Re: Sequential vs. "divide and conquer" algorithm

Michał Marczyk Sat, 20 Mar 2010 01:43:52 -0700

On 19 March 2010 17:53, Andrzej <ndrwr...@googlemail.com> wrote:
> I've been toying with various implementations of reduce-like
> functions, trying to do something "smarter" than a simple iteration
> over a collection of data. This hasn't worked out very well, my
> implementation is a lot (~50x) slower than a simple loop. Could anyone
> point out any bottlenecks in this algorithm and advise me on possible
> ways of improving it?


Well, you're calling subvec about twice as many times (I guess) as
there are elements in your input vector. Then you're calling count at
least once for each of the intermediate vectors (and twice for those
which will be split further). Even with O(1) operations like those,
that's certainly going to slow you down significantly if you don't
derive a big concurrency-related benefit from it.

Ultimately, if what you're trying to do is to perform a reduce-like
operation in a non-sequential fashion so that it may be better
parallelised (taking advantage of the fact that you're dealing with a
commutative operation), perhaps it would be best to split the input
sequence into, say, twice as many chunks as you have execution
contexts (please tweak this figure, of course), then run a simple
reduce on each chunk in separation, with a final combining step at the
end? Even with an approach similar to your first take above, perhaps
the case of short vectors (< 10 elements, say, or whatever seems to
yield the best results) could be handed off to reduce.

An example implementation:

(defn chunked-commutative-vector-reduce [n f v]
  (let [cnt (count v)
        split-points (concat (range 0 cnt (/ cnt n)) [cnt])
        subvs (map #(subvec v %1 %2) split-points (rest split-points))]
    (reduce f (pmap #(reduce f %) subvs))))

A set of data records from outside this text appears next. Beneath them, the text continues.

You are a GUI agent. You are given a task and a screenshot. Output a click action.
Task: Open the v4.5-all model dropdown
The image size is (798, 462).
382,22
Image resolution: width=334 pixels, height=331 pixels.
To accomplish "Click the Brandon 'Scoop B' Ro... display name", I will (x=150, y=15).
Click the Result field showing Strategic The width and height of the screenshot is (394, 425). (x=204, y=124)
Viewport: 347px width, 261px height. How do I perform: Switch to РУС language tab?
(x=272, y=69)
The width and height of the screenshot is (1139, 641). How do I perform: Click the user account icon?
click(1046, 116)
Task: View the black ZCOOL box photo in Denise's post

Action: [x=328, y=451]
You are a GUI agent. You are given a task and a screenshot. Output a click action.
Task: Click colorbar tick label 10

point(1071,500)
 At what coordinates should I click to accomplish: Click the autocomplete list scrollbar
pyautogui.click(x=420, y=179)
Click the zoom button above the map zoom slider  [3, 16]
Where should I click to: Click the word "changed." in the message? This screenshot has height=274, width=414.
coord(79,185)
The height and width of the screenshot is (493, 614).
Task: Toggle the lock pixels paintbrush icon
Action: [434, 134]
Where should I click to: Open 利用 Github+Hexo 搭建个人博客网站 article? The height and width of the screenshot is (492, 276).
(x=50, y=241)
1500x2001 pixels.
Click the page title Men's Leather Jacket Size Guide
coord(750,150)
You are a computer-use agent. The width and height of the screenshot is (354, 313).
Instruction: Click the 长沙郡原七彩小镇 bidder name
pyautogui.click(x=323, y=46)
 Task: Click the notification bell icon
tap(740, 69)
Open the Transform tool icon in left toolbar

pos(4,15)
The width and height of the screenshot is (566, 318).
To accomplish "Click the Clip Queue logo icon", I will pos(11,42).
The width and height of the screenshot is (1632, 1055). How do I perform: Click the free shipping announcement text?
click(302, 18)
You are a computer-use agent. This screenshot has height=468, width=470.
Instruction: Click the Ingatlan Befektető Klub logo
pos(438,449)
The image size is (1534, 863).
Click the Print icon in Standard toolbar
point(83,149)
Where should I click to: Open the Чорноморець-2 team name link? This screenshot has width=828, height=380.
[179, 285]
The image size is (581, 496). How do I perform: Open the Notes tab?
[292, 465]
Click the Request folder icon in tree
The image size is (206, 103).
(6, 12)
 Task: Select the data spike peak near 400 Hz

Some simplistic benchmarking. For simple addition this seems to be
somewhat slower than regular reduce:

user> (dotimes [_ 5] (time (reduce + (vec (range 100000)))))
"Elapsed time: 27.575505 msecs"
"Elapsed time: 25.066665 msecs"
"Elapsed time: 39.06125 msecs"
"Elapsed time: 25.237215 msecs"
"Elapsed time: 24.404847 msecs"

user> (dotimes [_ 5] (time (chunked-commutative-vector-reduce 4 + (vec
(range 100000)))))
"Elapsed time: 44.034438 msecs"
"Elapsed time: 45.27503 msecs"
"Elapsed time: 50.472547 msecs"
"Elapsed time: 51.770968 msecs"
"Elapsed time: 51.145611 msecs"

With my convoluted-op the chunked version is somewhat faster (though
some particularly slow runs do happen occasionally for whatever
reason):

(defn convoluted-op [x y]
  (inc (Long. (Math/round (Math/pow (rem (* x x y y) (+ x y 1)) 8)))))

user> (chunked-commutative-vector-reduce 4 convoluted-op (vec (range 100000)))
9223372036854775808
user> (reduce convoluted-op (vec (range 100000)))
9223372036854775808
user> (dotimes [_ 5] (time (reduce convoluted-op (vec (range 100000)))))
"Elapsed time: 459.935904 msecs"
"Elapsed time: 489.130463 msecs"
"Elapsed time: 489.130463 msecs"
"Elapsed time: 479.653072 msecs"
"Elapsed time: 436.05228 msecs"
"Elapsed time: 431.632579 msecs"
nil
user> (dotimes [_ 5] (time (chunked-commutative-vector-reduce 4
convoluted-op (vec (range 100000)))))
"Elapsed time: 332.564412 msecs"
"Elapsed time: 279.848551 msecs"
"Elapsed time: 312.854074 msecs"
"Elapsed time: 301.574794 msecs"
"Elapsed time: 276.898379 msecs"
nil

With + changed to convoluted-op, your sum_tree function takes just
under 3,5 s to complete the same calculation on my box.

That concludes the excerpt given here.